Rewrite every line of the material below, requests included, and shift each coordinate in the answers by adding 146 to it.

■ ■ ■ ■ ■ ■ ■

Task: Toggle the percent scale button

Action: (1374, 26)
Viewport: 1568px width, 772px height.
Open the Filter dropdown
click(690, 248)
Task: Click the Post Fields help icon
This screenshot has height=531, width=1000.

■ ■ ■ ■ ■ ■ ■

* FINISHED EXERCISE:
Task: Toggle the percent scale button

Action: (1520, 172)
Viewport: 1568px width, 772px height.
Open the Filter dropdown
click(836, 394)
Task: Click the Post Fields help icon
This screenshot has height=531, width=1000.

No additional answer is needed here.